*** Materials provided Section Begins ***

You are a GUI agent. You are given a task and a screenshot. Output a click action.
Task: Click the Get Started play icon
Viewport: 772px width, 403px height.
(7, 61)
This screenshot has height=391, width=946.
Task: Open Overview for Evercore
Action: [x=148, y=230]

*** Materials provided Section Ends ***

Requirement
The span to print begins at the line containing "Task: Click the Get Started play icon" and ends at the final line of the entries; print it exactly and print nothing else.

Answer section
Task: Click the Get Started play icon
Viewport: 772px width, 403px height.
(7, 61)
This screenshot has height=391, width=946.
Task: Open Overview for Evercore
Action: [x=148, y=230]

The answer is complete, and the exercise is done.